On the 10th of August, Buchner’s career nearly ended. While attacking and shooting down a two-seater in bad flying weather, his planes fuel tank was hit. Drenched in gasoline he landed in no man’s land and tagged along with two retreating German machine- gunners. The incident does not seem to have slowed him down, it was the second of his eight victories in August.
In September, scored 17 victories, the highest scoring German pilot for the month. On the 10th of October, Buchner survived a mid-air collision with one of his squadron mates, both of them parachuted to safety. He bought his tally to 40 victories by the 22nd of October 1918. Three days later he was awarded the Pour le Merite on the 25th of October 1918, one of the last awards before the Kaiser’s abdication. Having downed 38 of his 40 victories whilst flying the Fokker DVII in a span of five months, he was the most successful flier of this aircraft.

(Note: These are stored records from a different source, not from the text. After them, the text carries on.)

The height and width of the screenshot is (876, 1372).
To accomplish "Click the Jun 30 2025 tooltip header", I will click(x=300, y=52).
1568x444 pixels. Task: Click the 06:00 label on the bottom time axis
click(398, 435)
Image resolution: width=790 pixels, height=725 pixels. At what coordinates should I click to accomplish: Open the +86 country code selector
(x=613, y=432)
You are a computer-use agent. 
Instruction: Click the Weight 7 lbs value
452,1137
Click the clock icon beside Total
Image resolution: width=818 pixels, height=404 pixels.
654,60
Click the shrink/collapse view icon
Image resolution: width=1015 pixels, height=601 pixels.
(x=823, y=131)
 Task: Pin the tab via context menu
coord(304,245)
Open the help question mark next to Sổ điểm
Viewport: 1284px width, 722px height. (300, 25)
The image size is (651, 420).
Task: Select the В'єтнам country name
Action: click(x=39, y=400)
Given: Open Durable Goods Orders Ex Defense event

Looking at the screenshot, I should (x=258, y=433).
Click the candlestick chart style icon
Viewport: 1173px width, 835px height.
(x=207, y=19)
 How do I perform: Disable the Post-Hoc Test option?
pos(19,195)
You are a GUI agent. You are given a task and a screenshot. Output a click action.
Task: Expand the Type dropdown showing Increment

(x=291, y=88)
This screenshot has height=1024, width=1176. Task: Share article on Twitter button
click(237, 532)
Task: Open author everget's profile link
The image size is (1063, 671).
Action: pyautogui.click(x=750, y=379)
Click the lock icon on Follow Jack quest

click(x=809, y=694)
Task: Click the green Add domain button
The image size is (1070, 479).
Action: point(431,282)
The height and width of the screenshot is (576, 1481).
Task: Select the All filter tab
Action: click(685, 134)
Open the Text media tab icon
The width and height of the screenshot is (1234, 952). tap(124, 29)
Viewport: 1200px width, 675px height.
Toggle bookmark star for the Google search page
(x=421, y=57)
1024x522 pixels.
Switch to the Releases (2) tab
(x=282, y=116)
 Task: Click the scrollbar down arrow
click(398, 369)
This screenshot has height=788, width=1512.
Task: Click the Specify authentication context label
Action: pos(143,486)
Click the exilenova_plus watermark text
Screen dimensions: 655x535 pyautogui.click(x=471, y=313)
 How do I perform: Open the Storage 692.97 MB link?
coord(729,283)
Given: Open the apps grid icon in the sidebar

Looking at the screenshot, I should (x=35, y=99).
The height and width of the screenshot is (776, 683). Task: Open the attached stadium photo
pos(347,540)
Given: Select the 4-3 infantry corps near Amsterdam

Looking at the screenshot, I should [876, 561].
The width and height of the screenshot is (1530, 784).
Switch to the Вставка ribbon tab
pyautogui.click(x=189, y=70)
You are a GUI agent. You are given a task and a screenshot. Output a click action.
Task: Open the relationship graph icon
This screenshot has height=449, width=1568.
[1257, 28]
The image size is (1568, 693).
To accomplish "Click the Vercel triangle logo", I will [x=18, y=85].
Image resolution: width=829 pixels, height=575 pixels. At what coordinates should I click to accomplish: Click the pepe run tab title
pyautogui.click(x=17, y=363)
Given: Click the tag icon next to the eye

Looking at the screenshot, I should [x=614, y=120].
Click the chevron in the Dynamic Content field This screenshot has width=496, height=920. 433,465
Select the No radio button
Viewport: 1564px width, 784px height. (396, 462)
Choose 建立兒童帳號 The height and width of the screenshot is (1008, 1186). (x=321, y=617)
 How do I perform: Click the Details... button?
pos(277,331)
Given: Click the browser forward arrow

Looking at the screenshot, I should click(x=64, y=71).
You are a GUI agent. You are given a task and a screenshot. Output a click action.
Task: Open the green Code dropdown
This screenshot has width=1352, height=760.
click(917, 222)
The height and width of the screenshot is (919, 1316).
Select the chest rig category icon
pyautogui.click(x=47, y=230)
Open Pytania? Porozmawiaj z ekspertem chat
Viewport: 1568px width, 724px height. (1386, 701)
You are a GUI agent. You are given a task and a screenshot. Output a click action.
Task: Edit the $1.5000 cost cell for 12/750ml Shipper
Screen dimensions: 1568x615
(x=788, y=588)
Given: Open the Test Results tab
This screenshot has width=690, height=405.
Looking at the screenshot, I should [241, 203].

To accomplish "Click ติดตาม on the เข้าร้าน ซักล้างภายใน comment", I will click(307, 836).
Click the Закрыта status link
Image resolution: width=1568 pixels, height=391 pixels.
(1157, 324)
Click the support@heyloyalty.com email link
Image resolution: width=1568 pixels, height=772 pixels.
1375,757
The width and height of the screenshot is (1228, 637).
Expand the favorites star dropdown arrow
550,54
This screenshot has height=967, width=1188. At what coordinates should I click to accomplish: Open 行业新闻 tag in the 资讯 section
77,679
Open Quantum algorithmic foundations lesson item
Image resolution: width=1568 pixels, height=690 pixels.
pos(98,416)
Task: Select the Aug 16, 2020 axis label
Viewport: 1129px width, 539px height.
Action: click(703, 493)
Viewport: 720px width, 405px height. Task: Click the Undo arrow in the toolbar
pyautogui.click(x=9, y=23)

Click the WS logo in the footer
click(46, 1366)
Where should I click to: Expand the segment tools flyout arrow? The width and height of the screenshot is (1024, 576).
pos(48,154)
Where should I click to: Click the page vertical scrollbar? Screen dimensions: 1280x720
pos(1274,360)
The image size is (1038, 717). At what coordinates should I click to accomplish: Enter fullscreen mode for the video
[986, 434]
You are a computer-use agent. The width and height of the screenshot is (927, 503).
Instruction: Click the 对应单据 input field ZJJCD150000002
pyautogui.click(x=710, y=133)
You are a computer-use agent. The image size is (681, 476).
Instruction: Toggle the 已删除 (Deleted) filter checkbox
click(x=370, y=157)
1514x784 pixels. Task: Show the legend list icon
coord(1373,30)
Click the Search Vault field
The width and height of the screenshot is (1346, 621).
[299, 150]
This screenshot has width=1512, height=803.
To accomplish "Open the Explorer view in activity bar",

As well as the Pour le Merite, ( The Blue Max ) Buchner received the highest miliary honour of his home state, Saxony’s Military Order of St. Henry on the 7th of October 1918. Buchner’s other decorations included the Prussian Iron Cross 1st and 2nd Class, The Knight’s Cross with Swords of Prussia’s Royal House Order of Hohenzollern, the Knight’s Cross with Swords of Saxony’s Merit Order and the Knight’s Cross with Swords of Saxony’s Albert Order.